The oral therapy is intended for high-risk hematological cancer patients.
The first patient has been dosed in a new phase 1 clinical trial from SNIPR BIOME, exploring safety and tolerability of SNIPR001, an orally administered CRISPR-based therapy.1
The therapy, which had been previously granted fast track designation by the FDA back in January 2022,2 is intended to reduce colonization of E. coli in the gut in a high-risk population of patients with hematological cancer at risk for neutropenia.
Being developed in partnership with CARB-X, SNIPR001 targets and eliminates E. coli in the gut in order to help prevent transfer of the bacteria to the bloodstream, where it can result in life-threatening infection.

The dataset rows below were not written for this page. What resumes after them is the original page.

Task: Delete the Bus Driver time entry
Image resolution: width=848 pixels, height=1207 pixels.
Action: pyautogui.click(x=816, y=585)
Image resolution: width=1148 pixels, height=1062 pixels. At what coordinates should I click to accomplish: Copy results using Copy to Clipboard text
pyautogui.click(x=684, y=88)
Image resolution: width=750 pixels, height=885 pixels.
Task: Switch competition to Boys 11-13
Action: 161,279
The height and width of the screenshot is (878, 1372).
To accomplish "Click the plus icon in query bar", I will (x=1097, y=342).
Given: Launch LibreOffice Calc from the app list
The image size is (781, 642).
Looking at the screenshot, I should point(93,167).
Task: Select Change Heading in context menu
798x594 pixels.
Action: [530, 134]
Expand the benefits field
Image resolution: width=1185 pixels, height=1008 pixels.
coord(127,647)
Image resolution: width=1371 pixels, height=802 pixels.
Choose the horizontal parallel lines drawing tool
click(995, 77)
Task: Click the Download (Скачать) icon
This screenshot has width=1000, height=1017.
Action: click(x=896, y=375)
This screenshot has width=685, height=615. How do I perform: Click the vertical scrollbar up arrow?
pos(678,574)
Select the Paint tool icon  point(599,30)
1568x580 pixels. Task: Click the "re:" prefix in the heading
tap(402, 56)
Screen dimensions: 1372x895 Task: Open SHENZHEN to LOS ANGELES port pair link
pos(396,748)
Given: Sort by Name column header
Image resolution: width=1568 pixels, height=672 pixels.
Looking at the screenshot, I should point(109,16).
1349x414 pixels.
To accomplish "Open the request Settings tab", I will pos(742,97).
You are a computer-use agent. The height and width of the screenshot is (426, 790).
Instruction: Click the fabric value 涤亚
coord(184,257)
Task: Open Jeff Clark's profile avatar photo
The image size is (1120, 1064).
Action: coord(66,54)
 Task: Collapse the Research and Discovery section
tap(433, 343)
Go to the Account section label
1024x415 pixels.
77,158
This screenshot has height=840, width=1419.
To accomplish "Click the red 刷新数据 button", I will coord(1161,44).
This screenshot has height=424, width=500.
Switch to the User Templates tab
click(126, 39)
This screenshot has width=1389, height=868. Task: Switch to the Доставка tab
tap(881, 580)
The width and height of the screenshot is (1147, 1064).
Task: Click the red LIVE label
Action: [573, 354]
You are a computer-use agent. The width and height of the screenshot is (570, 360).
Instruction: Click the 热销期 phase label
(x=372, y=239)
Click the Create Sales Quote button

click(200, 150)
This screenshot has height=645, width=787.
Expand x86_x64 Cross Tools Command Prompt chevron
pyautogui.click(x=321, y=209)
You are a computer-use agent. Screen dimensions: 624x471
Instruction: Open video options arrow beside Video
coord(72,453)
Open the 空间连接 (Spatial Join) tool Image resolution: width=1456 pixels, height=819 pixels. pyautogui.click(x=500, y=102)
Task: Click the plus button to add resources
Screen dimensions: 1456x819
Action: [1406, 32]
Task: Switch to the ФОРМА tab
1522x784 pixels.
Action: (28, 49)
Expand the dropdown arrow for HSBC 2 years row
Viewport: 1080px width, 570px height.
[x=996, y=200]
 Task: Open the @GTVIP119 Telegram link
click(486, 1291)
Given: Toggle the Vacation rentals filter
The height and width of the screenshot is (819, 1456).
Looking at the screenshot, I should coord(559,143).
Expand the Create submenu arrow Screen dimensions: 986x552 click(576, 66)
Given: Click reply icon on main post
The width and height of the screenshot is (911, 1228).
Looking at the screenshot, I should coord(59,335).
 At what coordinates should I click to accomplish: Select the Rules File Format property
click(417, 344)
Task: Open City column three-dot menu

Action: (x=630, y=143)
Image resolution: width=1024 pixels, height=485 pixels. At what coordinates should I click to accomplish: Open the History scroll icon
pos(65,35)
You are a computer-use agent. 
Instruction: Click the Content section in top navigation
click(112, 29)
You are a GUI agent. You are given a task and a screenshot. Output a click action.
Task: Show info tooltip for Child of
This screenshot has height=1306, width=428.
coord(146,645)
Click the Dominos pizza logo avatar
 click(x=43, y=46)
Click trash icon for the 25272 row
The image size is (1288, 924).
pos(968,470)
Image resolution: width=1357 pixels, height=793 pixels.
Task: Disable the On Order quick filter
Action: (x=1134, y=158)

The phase 1 clinical trial (NCT05277350) has a target enrollment of 36 healthy volunteers who will be randomly assigned to receive 1 of 3 ascending doses of SNIPR001 or placebo twice daily for 7 days. Follow-up will be conducted over 6 months following the last dose.
The primary end point is safety and tolerability through day 35, including severity of adverse events and medically attended adverse events. Additional secondary outcomes are AEs through day 187, as well as functional quantification of the study drug in blood, feces, and urine.
“E. coli was recently highlighted as one of the leading pathogens associated with anti-microbial-resistance and death in a systematic review published by the scientific journal The Lancet, so there is an urgent need for new medicines targeting E. coli,” said SNIPR BIOME cofounder and CEO, Christian Grøndahl, in a statement.
The investigational therapeutic utilizes SNIPR BIOME’s proprietary CRISPR/Cas technology that essentially programs the adaptive immune system to target and kill bacteria based on their specific genome, in turn avoiding unintended targets and leaving the rest of the microbiome intact. SNIPR utilizes DNA-based CRISPR-guided vectors to illicit a rapid kill response.
In addition to this specific indication, SNIPR BIOME can also harness its technology to modulate the microbiome, including selectively killing disease-associated bacteria or the introduction of therapeutic proteins and peptides.